Son zamanlarda çok sık duyar oldum. "Ben kendi kendime çözerim, kendimin doktoruyum, tedavi ederim," gibi konuşmalar artmaya başladı. En son yeni doğum yapmış bir annenin konuşmasına kulak misafiri oldum. "Hamileyken devamlı internetten bir şeyler okuyor ve doktoruma 'Böyle olmalı,' diye anlatıyordum. Bir gün bana 'O zaman gelmene gerek yok, takipleri ve doğumu kendin yaparsın,' dediğinde kendime geldim." Bilgilenmek gerçekten güzel. Araştırmak, okumak, öğrenmek... Öğrenilenleri uygulamaya çalışmak, çok daha güzel. Tek bir şeyden emin olmak gerekir: Öğrendiklerimizin doğruluğundan ve yeterliliğinden emin olmak.
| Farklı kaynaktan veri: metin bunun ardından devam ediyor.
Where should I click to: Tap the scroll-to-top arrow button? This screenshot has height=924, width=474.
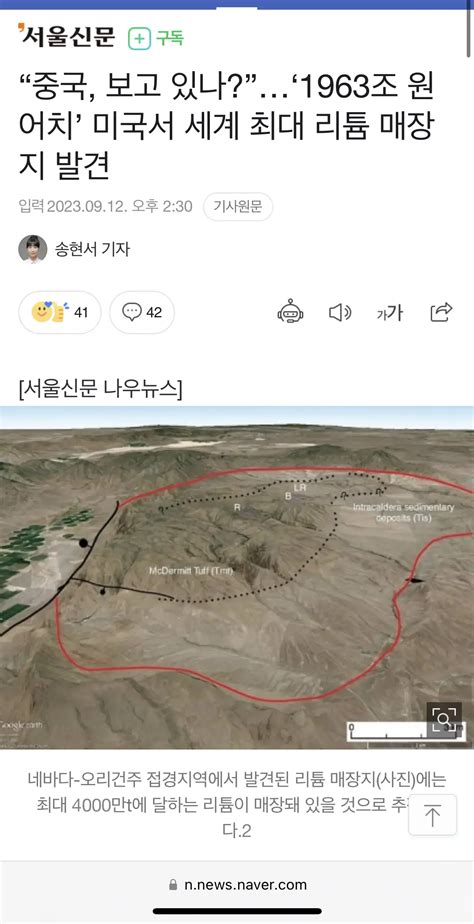(x=433, y=816)
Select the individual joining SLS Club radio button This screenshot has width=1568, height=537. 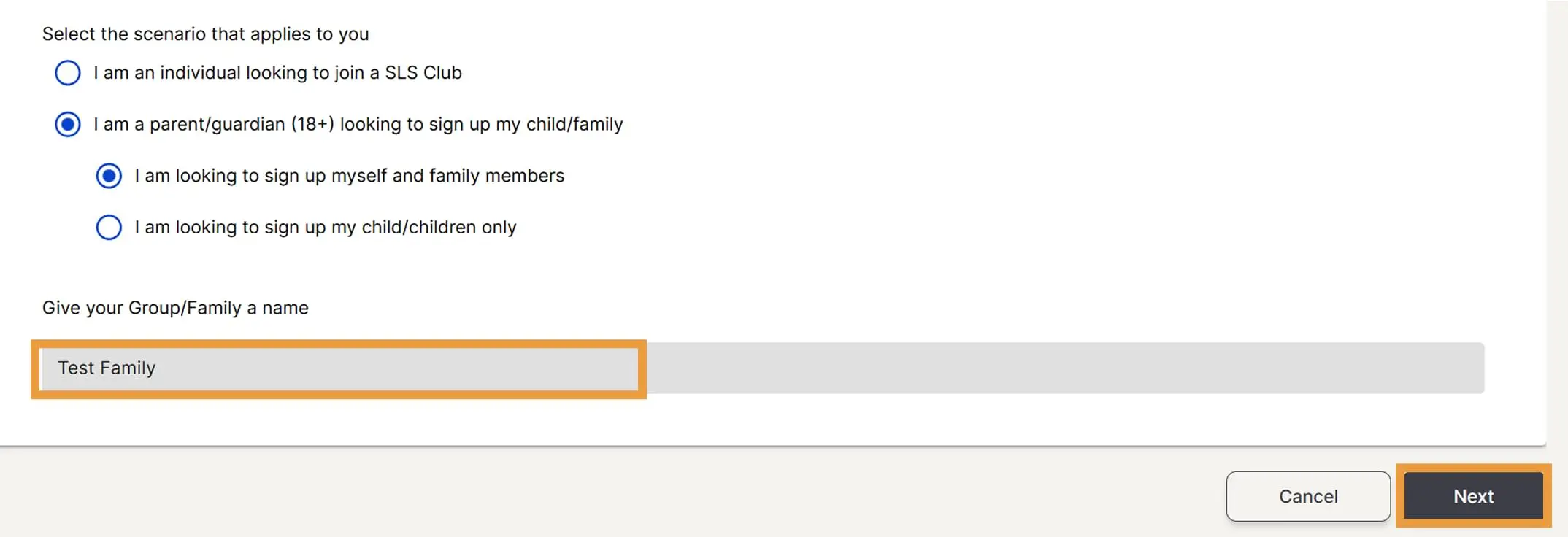(68, 73)
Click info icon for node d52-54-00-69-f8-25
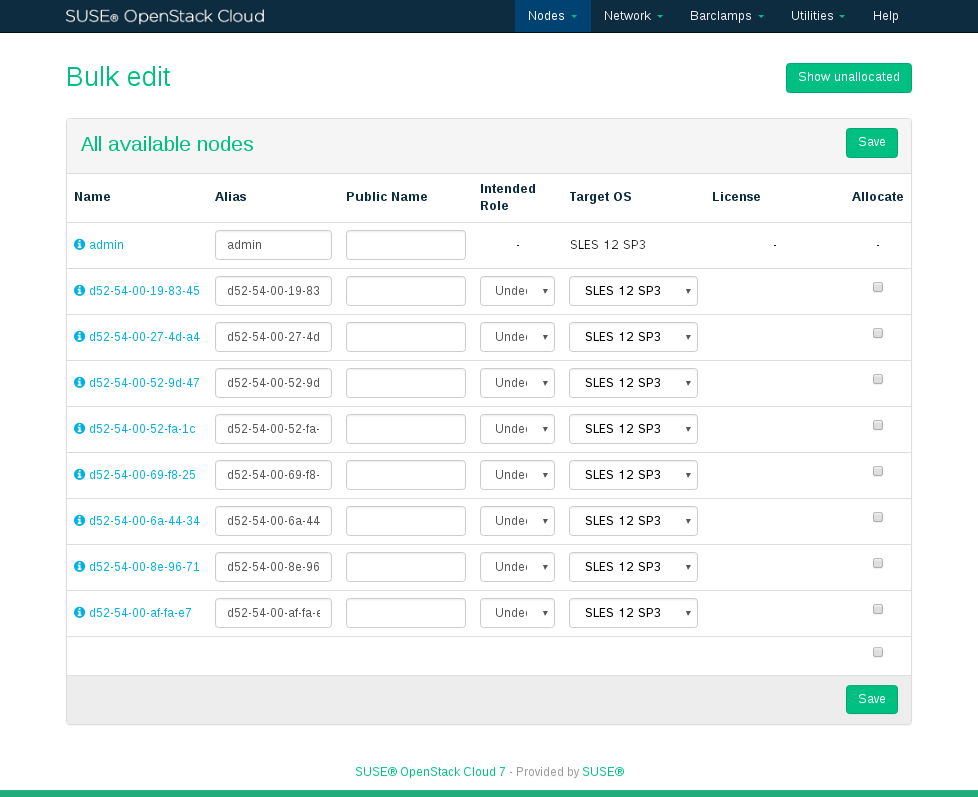The width and height of the screenshot is (978, 797). pos(80,475)
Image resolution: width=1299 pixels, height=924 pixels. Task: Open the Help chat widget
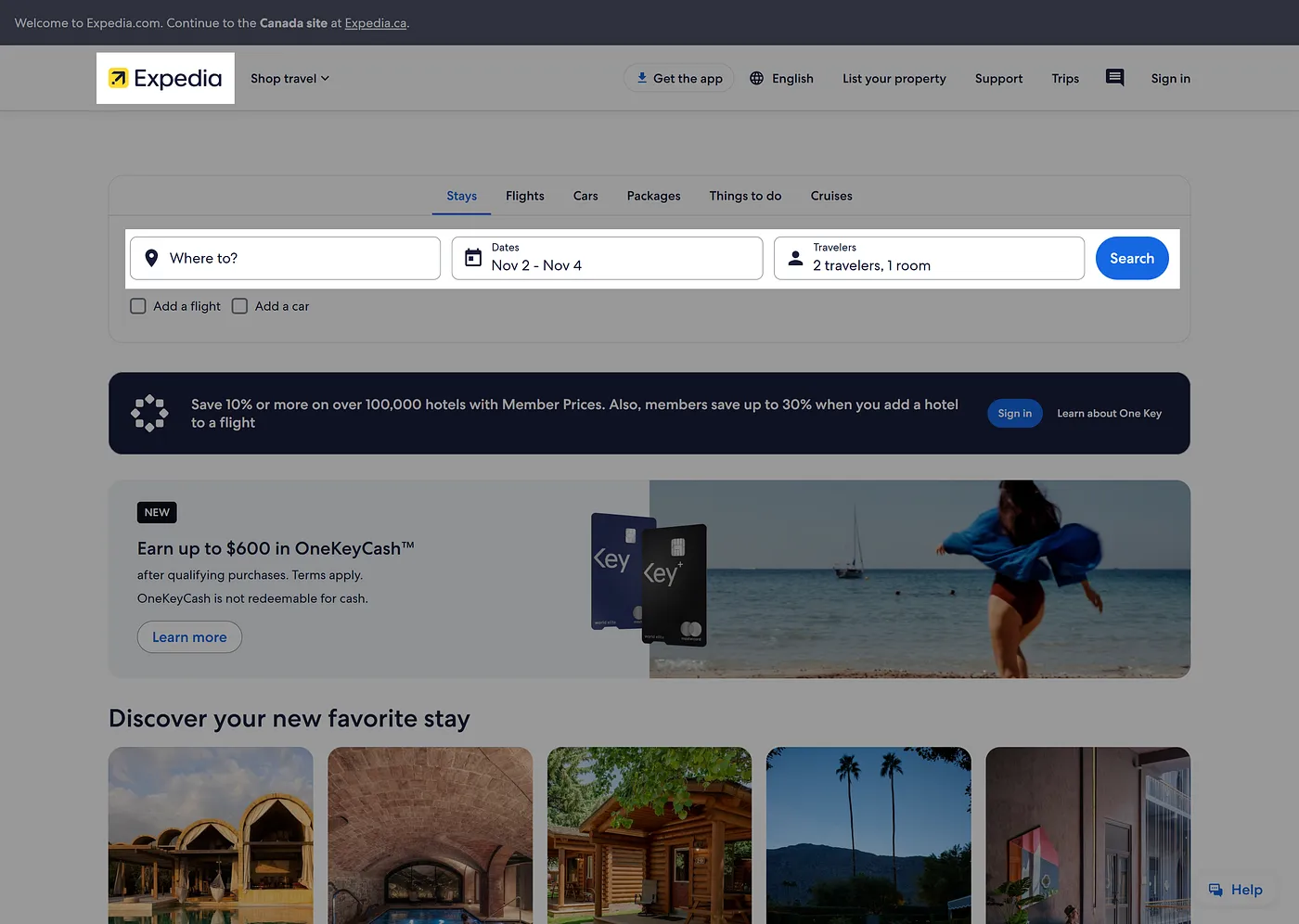point(1235,890)
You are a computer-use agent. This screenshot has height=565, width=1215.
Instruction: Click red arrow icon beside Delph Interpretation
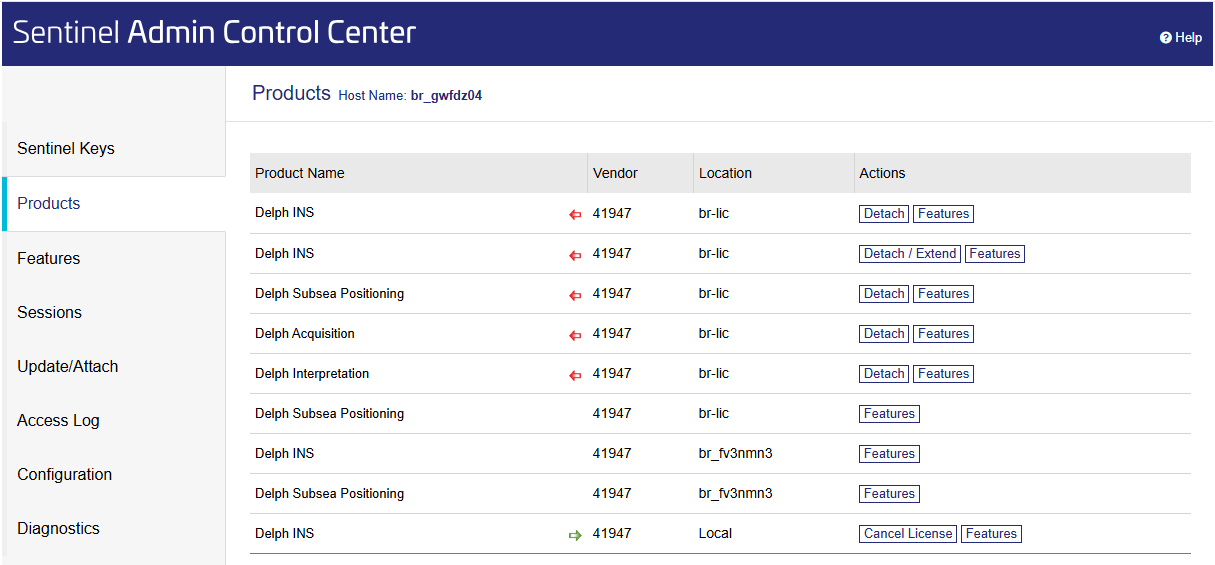pyautogui.click(x=575, y=375)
Bu görüş ve istek o denli yaygınlaştı ki "Kendi kendine..." ya da "Kendinin..." diye başlayan kitaplar 'En çok satanlar' listesinden eksilmiyor. Peki, her zaman işe yarar mı? Aslında bu yayınları okuduğunuzda birçok bilimsel veri görebiliyorsunuz. Aynı zamanda "Bunlar çok basit, ben bunları aslında biliyorum," duygusuna da kapılıyorsunuz.
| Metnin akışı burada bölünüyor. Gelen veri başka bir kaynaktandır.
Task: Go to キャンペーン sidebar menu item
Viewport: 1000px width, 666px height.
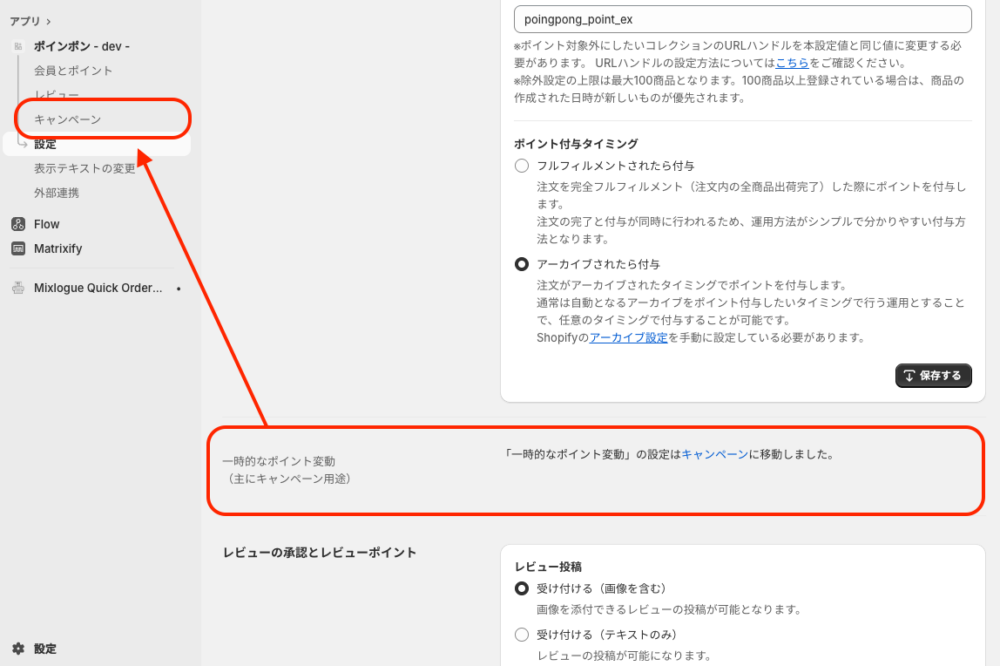Action: 67,119
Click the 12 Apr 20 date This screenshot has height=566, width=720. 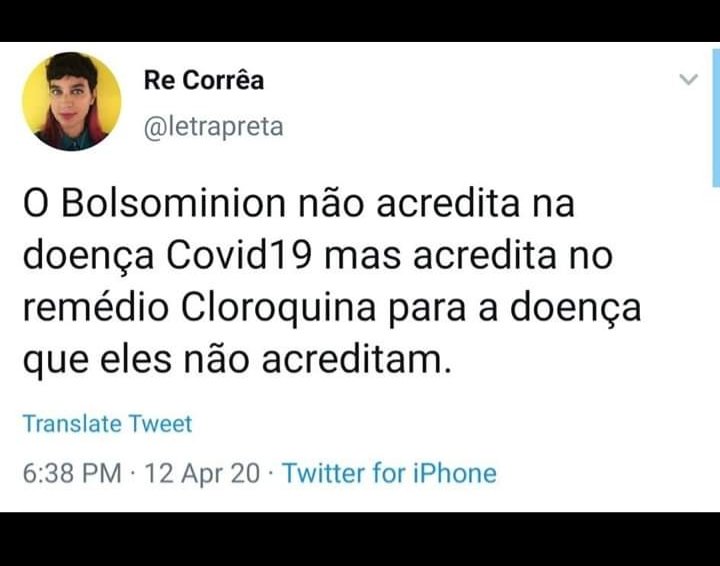202,473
NE ZAMAN İŞE YARAR? Olumlu düşünme önerilerini hiç denediniz mi? Çok sıkıntılı, üzgün, perişan olduğunuzda, önerildiği gibi olayların olumlu yanlarını düşünmeye çalışın. Çoğunlukla zaten ruh durumunuz buna uygun olmadığından başaramayacak, başaramadığınız için kendinizi daha yetersiz hissedecek ve sıkıntınız artacaktır. Oysa bunun yerine sıkıntınızı yakın biriyle ya da bir uzmanla paylaştığınızda, yalnız kalmak yerine kalabalığa karıştığınızda olumlu düşünemeseniz de sıkıntınız azalacaktır. Edindiğimiz bilginin nereden kaynaklandığını bilmek gerekir. Sizinle aynı süreçleri yaşadığını söyleyen birinin önerdikleri her zaman aynı etkiyi yapmaz. Zaten yaşamak, çözümü de öğretmeyebilir. Öyle olsa hiçbirimiz benzer hataları tekrarlamaz, benzer hastalıkları yeniden yaşamazdık. O kişinin yaşadıklarınızı anlayabilmesi, çözümü bildiğinin göstergesi değildir. Bilimsel temeli olan, uzman kişilerce hazırlanmış, altında isim bulunan bilgileri dikkate almak ve o bilgilerin sorun kendinde olduğunda, tek başına uzmanın bile işine yaramadığını düşünmek gerekir. Uzmanı olduğu konuda sorun yaşayan kişi, aynı konuda başka bir uzmandan yardım ister. Bunu yaptığı sürece gerçek uzmandır. Tabii uzmanın unvanını da iyi sorgulamak yarar sağlar. İnternet sitelerinde ve kitaplarda çeşitli uzmanlık unvanları var. Dikkatli bir araştırma yaptığınızda, asıl eğitimi bambaşka olan kişilerin, iki üç haftalık sertifika programlarından aldıkları katılım belgelerine dayanarak farklı alanda bilgi verdiğini görebilirsiniz. Aslında bilgi verdiğini değil, öyle sandığını ve unvanıyla bir şekilde sizi yanılttığını görmek mümkündür. Geçen gün bir hastamın yardım aldığını düşündüğü 'doktorun', iktisat doktoru olduğunu birlikte keşfettik. Bilgilenmek, dinlemek, araştırmak, okumak çok önemli. Bilginin kaynağını, geçerliliğini de kendi süzgecimizden geçirmemiz gerekir. Gazete haberleri de dahil buna. Bazen günlük haberler, bazen ülkeyi ilgilendiren haberler, bazen de sağlık haberleri... Hepsine bakmak, okumak, ama inanmadan düşünmek, araştırmak gerekir. Unutmayalım kendi kendimize de çevremize de ülkemize de en iyi yardım, gerçeğin ve doğru bilginin peşine giderek yapılabilir.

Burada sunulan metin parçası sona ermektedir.